═════ Data records

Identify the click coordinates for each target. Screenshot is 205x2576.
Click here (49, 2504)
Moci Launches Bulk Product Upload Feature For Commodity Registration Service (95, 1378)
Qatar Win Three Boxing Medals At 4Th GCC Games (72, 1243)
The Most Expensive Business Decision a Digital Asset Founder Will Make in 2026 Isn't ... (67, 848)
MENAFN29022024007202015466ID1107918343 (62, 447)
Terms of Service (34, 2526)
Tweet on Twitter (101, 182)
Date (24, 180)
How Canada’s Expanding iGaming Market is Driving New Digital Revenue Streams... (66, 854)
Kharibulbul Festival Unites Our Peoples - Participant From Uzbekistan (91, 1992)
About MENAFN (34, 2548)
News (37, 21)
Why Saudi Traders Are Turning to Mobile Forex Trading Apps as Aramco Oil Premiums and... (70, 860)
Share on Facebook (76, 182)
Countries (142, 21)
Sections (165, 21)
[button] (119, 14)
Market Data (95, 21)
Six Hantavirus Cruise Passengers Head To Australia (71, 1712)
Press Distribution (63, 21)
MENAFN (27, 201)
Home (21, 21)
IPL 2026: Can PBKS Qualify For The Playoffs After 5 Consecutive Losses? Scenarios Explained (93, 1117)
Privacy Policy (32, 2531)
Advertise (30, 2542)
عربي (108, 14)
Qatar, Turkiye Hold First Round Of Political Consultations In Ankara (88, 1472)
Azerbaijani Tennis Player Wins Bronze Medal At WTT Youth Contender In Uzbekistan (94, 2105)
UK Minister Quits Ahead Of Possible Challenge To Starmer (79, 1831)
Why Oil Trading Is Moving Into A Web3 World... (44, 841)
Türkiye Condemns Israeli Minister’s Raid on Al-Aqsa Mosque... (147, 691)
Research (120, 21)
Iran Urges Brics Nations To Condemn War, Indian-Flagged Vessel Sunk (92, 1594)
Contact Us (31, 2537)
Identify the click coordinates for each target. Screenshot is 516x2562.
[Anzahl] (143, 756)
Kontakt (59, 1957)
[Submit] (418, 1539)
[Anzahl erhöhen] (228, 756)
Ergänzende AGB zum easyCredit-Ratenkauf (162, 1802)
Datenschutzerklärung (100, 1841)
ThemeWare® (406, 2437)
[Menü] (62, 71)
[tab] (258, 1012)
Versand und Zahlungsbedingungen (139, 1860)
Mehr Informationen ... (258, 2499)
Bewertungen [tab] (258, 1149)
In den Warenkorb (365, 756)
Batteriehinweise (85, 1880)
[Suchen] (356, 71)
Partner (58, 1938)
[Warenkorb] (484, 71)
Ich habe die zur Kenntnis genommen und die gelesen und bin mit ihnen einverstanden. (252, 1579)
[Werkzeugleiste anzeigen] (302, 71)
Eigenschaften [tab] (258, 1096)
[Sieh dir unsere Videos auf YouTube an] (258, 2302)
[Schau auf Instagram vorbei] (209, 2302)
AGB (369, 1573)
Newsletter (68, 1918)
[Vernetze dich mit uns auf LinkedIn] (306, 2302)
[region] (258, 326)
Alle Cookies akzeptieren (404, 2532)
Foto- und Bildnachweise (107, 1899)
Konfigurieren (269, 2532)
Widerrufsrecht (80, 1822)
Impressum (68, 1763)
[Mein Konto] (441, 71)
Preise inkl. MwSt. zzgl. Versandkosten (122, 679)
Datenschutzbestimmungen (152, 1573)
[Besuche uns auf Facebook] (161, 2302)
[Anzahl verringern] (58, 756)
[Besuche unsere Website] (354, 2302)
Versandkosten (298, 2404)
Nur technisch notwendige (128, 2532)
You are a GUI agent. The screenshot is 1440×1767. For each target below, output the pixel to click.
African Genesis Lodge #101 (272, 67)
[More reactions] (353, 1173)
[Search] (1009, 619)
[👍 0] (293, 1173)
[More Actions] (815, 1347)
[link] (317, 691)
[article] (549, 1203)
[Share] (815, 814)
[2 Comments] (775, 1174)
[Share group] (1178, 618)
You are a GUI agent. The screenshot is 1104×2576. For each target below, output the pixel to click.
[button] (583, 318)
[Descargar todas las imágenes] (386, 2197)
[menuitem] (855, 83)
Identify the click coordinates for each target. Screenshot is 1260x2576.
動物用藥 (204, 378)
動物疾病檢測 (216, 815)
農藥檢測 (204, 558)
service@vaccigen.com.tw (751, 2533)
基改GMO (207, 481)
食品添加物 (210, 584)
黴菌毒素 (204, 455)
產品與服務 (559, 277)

══════════

▶ [Task to complete]: Using the data above, transcribe the lines that run from the line with "Why Saudi Traders" to the line with "Eigenschaften [tab] (258, 1096)", both ends kept, and output nothing else.

▶ [Output of the task]:
Why Saudi Traders Are Turning to Mobile Forex Trading Apps as Aramco Oil Premiums and... (70, 860)
Share on Facebook (76, 182)
Countries (142, 21)
Sections (165, 21)
[button] (119, 14)
Market Data (95, 21)
Six Hantavirus Cruise Passengers Head To Australia (71, 1712)
Press Distribution (63, 21)
MENAFN (27, 201)
Home (21, 21)
IPL 2026: Can PBKS Qualify For The Playoffs After 5 Consecutive Losses? Scenarios Explained (93, 1117)
Privacy Policy (32, 2531)
Advertise (30, 2542)
عربي (108, 14)
Qatar, Turkiye Hold First Round Of Political Consultations In Ankara (88, 1472)
Azerbaijani Tennis Player Wins Bronze Medal At WTT Youth Contender In Uzbekistan (94, 2105)
UK Minister Quits Ahead Of Possible Challenge To Starmer (79, 1831)
Why Oil Trading Is Moving Into A Web3 World... (44, 841)
Türkiye Condemns Israeli Minister’s Raid on Al-Aqsa Mosque... (147, 691)
Research (120, 21)
Iran Urges Brics Nations To Condemn War, Indian-Flagged Vessel Sunk (92, 1594)
Contact Us (31, 2537)
Identify the click coordinates for each target. Screenshot is 516x2562.
[Anzahl] (143, 756)
Kontakt (59, 1957)
[Submit] (418, 1539)
[Anzahl erhöhen] (228, 756)
Ergänzende AGB zum easyCredit-Ratenkauf (162, 1802)
Datenschutzerklärung (100, 1841)
ThemeWare® (406, 2437)
[Menü] (62, 71)
[tab] (258, 1012)
Versand und Zahlungsbedingungen (139, 1860)
Mehr Informationen ... (258, 2499)
Bewertungen [tab] (258, 1149)
In den Warenkorb (365, 756)
Batteriehinweise (85, 1880)
[Suchen] (356, 71)
Partner (58, 1938)
[Warenkorb] (484, 71)
Ich habe die zur Kenntnis genommen und die gelesen und bin mit ihnen einverstanden. (252, 1579)
[Werkzeugleiste anzeigen] (302, 71)
Eigenschaften [tab] (258, 1096)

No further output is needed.